Automate checks in the pipeline: run batch profiling, compute delta metrics, persist baselines, and attach sampled anomalous rows and top contributing features to alerts. Use tiered responses—warning (profile + retry), critical (hold/rollback + engineer review). Record every alert with metadata (batch id, data source, metric deltas, sample rows) so thresholds can be calibrated from real incidents and false-positive rates reduced over time.
from sklearn.ensemble import IsolationForest
clf=IsolationForest(contamination=0.01, random_state=0).fit(X_ref)
pred=clf.predict(X_batch) # -1 anomaly, 1 normal
Freshness, volume, timeliness checks
Timely and appropriately sized data are safety checks that prevent stale analytics and silent data loss. Implement three automated, tiered tests that run each ingestion: (1) batch freshness — compute the lag between pipeline run time and the most recent event timestamp; flag a warning if lag exceeds a soft SLA (example: > 4 hours) and critical if it exceeds a hard SLA (example: > 24 hours). Example SQL snippet:
SELECT MAX(event_ts) AS last_seen,
EXTRACT(EPOCH FROM (NOW() - MAX(event_ts)))/3600 AS lag_hours
FROM raw.events;
(2) volume sanity — compare incoming row counts and partition counts to historical baselines (median and interquartile range). Alert when counts fall outside an acceptable band (e.g., <90% or >110% of median) or when expected partitions/hours are missing. Simple rule: if cnt < 0.9 * median(cnt) then warning; if cnt < 0.5 * median(cnt) then critical.
SELECT COUNT(*) AS cnt FROM raw.events WHERE ds = '{{batch_date}}';
(3) timeliness coverage — ensure expected time windows are present (no large gaps in event timestamps) and that watermark advancing logic behaves as intended. Check per-source hour/window coverage and surface longest gap and percent-covered-hours.

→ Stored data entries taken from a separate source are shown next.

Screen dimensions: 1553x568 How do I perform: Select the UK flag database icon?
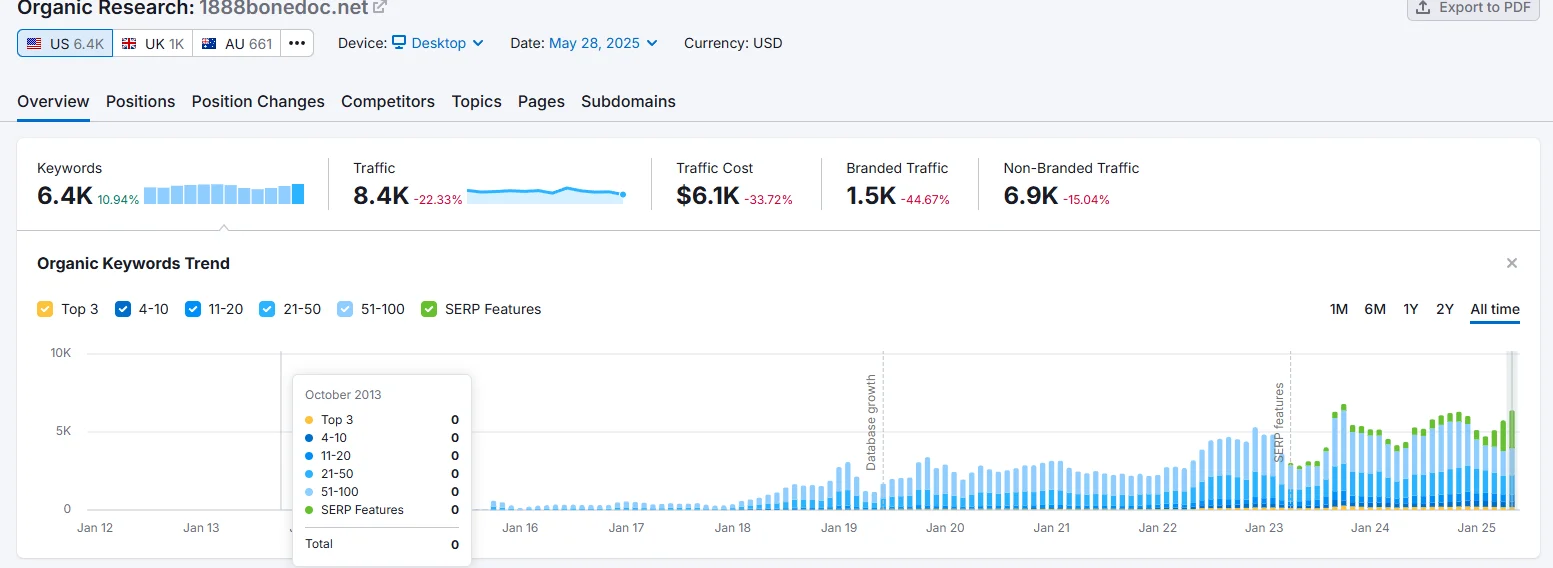click(x=129, y=44)
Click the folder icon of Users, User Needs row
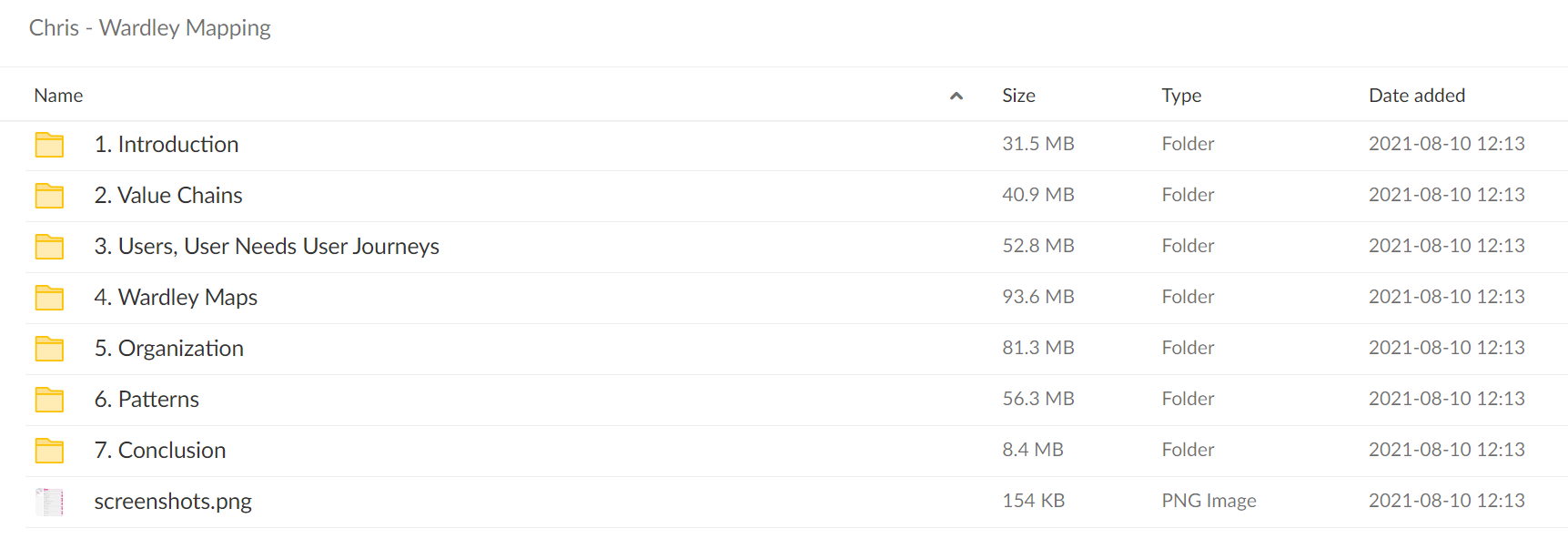 coord(49,247)
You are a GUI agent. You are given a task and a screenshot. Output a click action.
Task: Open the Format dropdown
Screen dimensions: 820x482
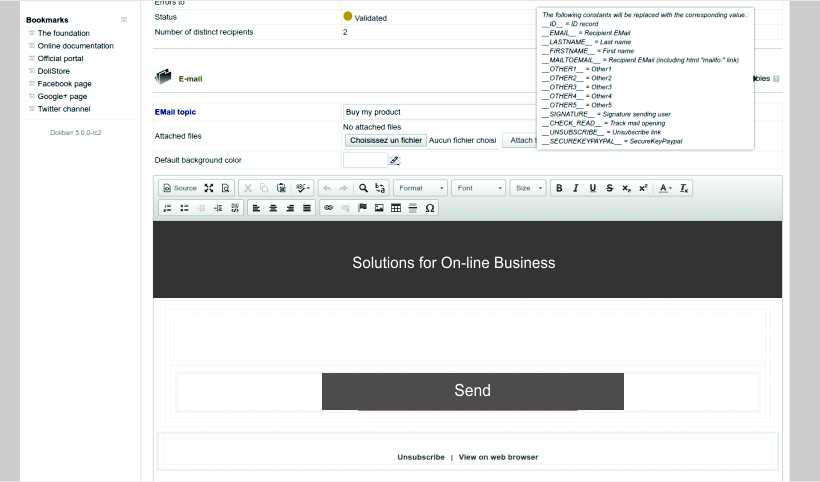coord(420,188)
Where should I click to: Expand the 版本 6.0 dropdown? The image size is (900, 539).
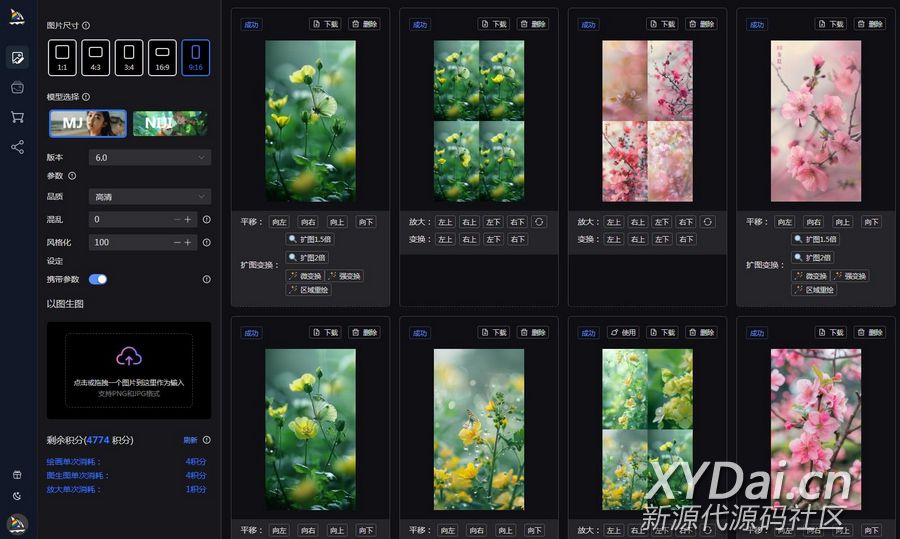tap(149, 157)
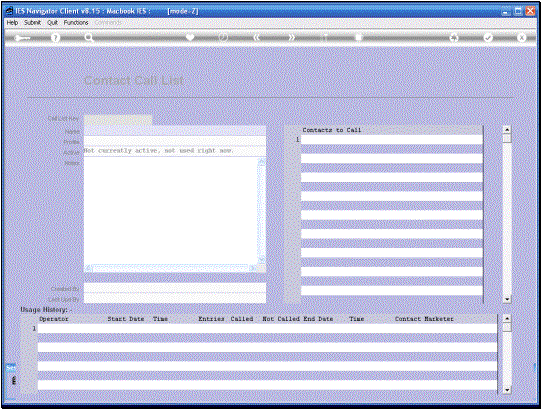This screenshot has width=541, height=409.
Task: Click the Name input field
Action: tap(175, 131)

Automate responses: warning triggers auto-reprofile, notify on-call, and enqueue retries; critical pauses downstream consumers, includes sample rows and metadata in alert, and triggers RCA workflow or rollback. Persist metrics (lag, cnt, missing_partitions) to a monitoring store so thresholds can be tuned from historical false-positive rates and incident impact.